• [Provided text]
———

The jobless rate among foreigners in Finland is one of the highest in the European Union. In September it stood at a staggering 25% versus 28% a year ago, according to the most recent ministry of labour statistics. That compares with 7% during the same month for the whole population.

Olli Sorainan, a ministry of labour senior advisor, said the foreign unemployment range in the EU is, depending on the country, between 10% and 20%.

The highest jobless rate in Finland was reported among Afghanis (74%), Iraqis (73%), Somalis (62%), Iranians (61%), Serbians and Montenegroans (52%) and Vietnamese (44%). The national groups with the lowest unemployment were the Chinese, Germans, US citizens, Norwegians, with 9%.

Finland’s high foreign unemployment rate is attributable to many factors. Sorainen blamed the high jobless figure mainly on two matters: many foreigners that come to aren’t job-seekers but are refugees or come for humanitarian reasons; and because Finns aren’t yet used to foreigners.

Certainly we can’t expect that foreigners that move to Finland with rudimentary language and labor skills to be instantly hired by Nokia as well-paid executives. Even so, it sounds incredulous that “attitude” continues to be one factor contributing to high unemployment among foreigners.

———

• [Supplied data]
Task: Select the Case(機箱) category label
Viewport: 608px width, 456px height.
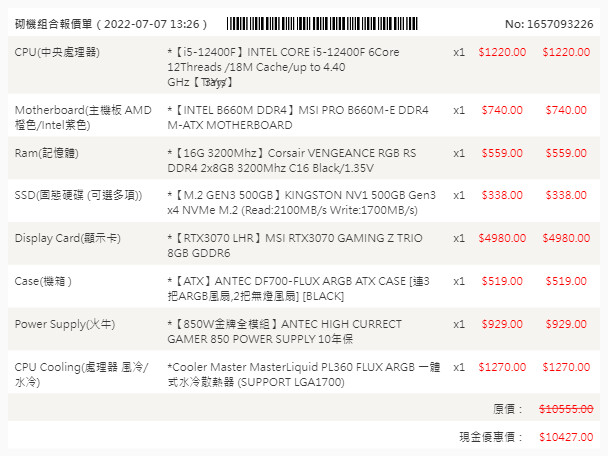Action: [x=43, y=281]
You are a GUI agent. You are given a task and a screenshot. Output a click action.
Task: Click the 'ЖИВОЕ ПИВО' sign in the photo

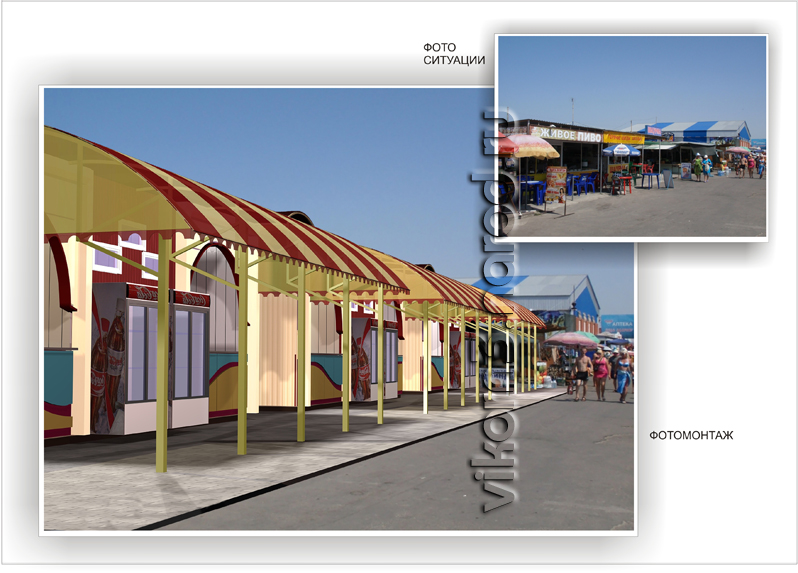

———

• [Actions to take]
1: In the text on foreign unemployment in Finland, write out everything from "The jobless rate" down to "10% and 20%.".
2: In the text on foreign unemployment in Finland, what jobless rate is given for Somalis?

• [Outputs in order]
1:
The jobless rate among foreigners in Finland is one of the highest in the European Union. In September it stood at a staggering 25% versus 28% a year ago, according to the most recent ministry of labour statistics. That compares with 7% during the same month for the whole population.

Olli Sorainan, a ministry of labour senior advisor, said the foreign unemployment range in the EU is, depending on the country, between 10% and 20%.

2: 62%